SOURCE DATA:
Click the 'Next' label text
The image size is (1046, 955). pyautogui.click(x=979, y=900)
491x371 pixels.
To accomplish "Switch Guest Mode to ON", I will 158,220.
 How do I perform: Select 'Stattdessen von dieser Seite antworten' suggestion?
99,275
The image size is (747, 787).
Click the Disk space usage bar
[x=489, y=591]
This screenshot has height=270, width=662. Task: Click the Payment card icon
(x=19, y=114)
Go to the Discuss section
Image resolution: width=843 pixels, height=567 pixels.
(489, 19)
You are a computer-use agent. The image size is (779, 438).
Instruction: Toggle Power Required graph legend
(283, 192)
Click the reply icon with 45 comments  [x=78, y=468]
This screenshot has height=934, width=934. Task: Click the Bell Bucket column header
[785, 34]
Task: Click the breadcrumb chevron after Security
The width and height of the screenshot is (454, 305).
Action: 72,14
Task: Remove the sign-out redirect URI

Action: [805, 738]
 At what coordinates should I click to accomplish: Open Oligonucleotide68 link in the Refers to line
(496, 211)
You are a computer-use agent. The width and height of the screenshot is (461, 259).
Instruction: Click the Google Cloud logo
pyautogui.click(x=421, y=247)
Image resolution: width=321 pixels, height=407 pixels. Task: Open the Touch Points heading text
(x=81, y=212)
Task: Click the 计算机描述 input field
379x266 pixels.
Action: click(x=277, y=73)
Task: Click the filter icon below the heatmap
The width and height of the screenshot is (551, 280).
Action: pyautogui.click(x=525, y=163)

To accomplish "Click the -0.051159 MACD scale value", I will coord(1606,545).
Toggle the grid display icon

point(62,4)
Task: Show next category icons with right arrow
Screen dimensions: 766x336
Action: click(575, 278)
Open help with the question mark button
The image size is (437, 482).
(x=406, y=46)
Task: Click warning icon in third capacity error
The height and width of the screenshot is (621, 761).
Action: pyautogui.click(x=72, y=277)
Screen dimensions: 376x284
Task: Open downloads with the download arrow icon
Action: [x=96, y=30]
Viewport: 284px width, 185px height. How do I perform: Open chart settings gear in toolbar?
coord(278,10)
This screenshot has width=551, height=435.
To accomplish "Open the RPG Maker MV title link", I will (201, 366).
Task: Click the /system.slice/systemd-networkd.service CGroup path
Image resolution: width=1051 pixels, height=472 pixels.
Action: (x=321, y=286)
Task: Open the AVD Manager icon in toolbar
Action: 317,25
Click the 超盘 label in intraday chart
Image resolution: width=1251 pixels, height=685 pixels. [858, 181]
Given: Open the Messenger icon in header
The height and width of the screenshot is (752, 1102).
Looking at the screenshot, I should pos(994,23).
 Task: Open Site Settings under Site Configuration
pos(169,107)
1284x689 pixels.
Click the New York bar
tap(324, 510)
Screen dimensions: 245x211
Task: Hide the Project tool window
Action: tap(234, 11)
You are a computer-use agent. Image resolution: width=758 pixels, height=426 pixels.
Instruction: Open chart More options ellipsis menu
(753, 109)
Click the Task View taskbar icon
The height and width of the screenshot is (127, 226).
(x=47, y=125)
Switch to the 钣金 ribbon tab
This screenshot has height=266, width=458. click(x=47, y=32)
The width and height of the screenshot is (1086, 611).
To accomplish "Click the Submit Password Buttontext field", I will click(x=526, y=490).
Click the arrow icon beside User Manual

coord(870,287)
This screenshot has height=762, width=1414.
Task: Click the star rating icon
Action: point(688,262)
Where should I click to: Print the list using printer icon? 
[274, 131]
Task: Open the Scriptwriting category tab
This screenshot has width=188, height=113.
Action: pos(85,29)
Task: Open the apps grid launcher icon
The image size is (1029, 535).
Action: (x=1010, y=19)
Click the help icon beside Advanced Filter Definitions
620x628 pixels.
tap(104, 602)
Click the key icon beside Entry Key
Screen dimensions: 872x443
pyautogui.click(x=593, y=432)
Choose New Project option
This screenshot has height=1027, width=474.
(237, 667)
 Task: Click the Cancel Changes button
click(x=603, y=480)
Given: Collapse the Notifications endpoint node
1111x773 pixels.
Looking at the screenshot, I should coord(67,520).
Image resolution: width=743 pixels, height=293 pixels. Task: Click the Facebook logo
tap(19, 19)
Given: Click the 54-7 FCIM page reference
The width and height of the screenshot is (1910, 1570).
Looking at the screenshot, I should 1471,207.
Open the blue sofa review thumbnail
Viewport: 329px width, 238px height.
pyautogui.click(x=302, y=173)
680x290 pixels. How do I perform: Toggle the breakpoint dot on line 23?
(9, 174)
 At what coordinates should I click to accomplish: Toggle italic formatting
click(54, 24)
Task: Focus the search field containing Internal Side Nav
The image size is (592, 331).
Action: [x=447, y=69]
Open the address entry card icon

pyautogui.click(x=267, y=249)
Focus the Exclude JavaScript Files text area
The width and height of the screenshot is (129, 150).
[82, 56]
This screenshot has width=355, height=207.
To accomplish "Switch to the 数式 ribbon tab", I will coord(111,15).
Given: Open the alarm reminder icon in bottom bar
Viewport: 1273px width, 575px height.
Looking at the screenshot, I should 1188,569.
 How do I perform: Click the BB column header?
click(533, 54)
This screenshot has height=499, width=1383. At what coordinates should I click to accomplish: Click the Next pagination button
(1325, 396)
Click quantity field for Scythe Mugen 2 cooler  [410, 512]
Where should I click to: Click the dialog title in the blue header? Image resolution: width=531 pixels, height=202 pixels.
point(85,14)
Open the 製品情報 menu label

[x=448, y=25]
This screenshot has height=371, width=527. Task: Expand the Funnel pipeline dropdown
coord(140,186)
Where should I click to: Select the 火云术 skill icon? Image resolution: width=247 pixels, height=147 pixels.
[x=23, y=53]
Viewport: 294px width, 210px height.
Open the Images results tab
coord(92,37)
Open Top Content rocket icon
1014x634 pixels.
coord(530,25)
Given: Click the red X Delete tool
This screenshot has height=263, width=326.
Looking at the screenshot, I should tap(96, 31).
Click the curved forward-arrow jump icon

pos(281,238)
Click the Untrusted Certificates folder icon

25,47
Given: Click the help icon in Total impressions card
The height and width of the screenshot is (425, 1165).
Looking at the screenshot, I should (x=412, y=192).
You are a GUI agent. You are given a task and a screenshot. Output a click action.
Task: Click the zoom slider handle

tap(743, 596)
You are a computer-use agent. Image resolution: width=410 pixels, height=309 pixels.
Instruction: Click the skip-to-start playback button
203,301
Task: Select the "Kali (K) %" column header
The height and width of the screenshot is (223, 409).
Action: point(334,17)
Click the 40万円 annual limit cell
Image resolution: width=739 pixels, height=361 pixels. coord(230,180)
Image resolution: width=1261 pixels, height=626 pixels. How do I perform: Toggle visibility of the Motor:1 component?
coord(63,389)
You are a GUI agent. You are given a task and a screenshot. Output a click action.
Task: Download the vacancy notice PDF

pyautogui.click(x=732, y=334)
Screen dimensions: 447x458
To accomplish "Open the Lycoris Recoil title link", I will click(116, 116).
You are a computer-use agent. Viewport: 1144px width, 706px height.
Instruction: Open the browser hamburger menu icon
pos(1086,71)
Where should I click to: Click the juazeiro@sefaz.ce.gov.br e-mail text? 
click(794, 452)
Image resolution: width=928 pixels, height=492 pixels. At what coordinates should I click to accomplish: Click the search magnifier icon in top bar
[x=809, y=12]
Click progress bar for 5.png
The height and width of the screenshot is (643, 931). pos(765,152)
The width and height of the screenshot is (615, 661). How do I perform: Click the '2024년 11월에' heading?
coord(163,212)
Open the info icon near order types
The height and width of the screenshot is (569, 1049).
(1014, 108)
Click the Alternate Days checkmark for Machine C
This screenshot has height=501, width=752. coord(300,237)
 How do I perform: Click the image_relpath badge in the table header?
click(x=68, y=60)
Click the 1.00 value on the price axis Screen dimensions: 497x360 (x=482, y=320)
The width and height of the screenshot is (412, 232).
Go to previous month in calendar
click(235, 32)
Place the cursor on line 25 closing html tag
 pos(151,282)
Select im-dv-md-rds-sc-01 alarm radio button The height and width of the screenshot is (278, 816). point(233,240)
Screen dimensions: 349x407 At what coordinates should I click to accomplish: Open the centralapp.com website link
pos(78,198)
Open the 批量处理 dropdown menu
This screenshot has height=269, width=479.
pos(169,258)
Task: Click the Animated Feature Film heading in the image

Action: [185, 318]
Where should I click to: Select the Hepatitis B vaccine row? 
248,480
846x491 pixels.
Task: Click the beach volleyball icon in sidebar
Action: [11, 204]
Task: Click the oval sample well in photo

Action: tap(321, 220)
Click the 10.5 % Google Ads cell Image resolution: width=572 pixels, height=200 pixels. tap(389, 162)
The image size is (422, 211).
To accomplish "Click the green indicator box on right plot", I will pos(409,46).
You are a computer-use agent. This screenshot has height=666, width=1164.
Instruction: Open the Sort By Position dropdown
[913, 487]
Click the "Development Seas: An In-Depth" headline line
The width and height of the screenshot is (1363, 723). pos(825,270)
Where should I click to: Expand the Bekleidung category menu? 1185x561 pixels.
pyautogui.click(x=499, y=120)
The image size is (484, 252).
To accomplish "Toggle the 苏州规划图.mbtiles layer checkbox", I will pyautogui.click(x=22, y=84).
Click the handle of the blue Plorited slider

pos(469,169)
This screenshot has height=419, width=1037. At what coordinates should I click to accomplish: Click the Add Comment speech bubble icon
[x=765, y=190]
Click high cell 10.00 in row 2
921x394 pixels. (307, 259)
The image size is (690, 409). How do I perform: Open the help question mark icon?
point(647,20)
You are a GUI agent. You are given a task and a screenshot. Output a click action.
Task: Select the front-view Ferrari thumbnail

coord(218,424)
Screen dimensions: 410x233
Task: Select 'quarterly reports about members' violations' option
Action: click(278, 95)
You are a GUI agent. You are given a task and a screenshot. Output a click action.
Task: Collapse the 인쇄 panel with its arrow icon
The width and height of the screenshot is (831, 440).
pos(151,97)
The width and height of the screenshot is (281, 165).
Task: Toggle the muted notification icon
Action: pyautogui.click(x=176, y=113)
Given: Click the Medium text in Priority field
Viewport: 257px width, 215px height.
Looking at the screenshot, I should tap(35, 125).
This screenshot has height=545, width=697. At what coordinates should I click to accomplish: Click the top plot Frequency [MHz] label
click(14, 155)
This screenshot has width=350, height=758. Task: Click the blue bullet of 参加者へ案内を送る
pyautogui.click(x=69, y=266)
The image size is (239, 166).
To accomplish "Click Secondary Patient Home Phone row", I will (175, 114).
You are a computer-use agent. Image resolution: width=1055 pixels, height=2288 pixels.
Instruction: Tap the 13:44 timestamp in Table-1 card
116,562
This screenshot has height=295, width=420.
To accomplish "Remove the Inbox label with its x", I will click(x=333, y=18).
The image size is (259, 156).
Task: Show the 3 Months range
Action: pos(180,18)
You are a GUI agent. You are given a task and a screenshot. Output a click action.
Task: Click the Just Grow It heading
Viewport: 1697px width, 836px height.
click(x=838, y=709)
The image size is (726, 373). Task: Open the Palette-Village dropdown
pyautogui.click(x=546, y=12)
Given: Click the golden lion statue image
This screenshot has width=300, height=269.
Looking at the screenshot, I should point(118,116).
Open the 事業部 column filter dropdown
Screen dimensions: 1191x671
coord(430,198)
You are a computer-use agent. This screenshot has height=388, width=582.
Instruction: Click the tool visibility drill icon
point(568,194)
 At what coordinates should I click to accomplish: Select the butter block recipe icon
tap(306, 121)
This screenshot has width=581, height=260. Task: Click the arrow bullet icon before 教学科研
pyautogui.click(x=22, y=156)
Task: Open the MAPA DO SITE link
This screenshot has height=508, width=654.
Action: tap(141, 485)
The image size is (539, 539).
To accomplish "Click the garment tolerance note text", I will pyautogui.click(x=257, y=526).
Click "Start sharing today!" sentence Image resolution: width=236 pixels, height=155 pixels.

TASK DETAILS: The response should hold exactly the lines starting at the line with "Where should I click to: Print" and ending at the line with "Given: Click the 54-7 FCIM page reference", and no other line of the material above.

TASK RESPONSE:
Where should I click to: Print the list using printer icon? 
[274, 131]
Task: Open the Scriptwriting category tab
This screenshot has width=188, height=113.
Action: pos(85,29)
Task: Open the apps grid launcher icon
The image size is (1029, 535).
Action: (x=1010, y=19)
Click the help icon beside Advanced Filter Definitions
620x628 pixels.
tap(104, 602)
Click the key icon beside Entry Key
Screen dimensions: 872x443
pyautogui.click(x=593, y=432)
Choose New Project option
This screenshot has height=1027, width=474.
(237, 667)
 Task: Click the Cancel Changes button
click(x=603, y=480)
Given: Collapse the Notifications endpoint node
1111x773 pixels.
Looking at the screenshot, I should coord(67,520).
Image resolution: width=743 pixels, height=293 pixels. Task: Click the Facebook logo
tap(19, 19)
Given: Click the 54-7 FCIM page reference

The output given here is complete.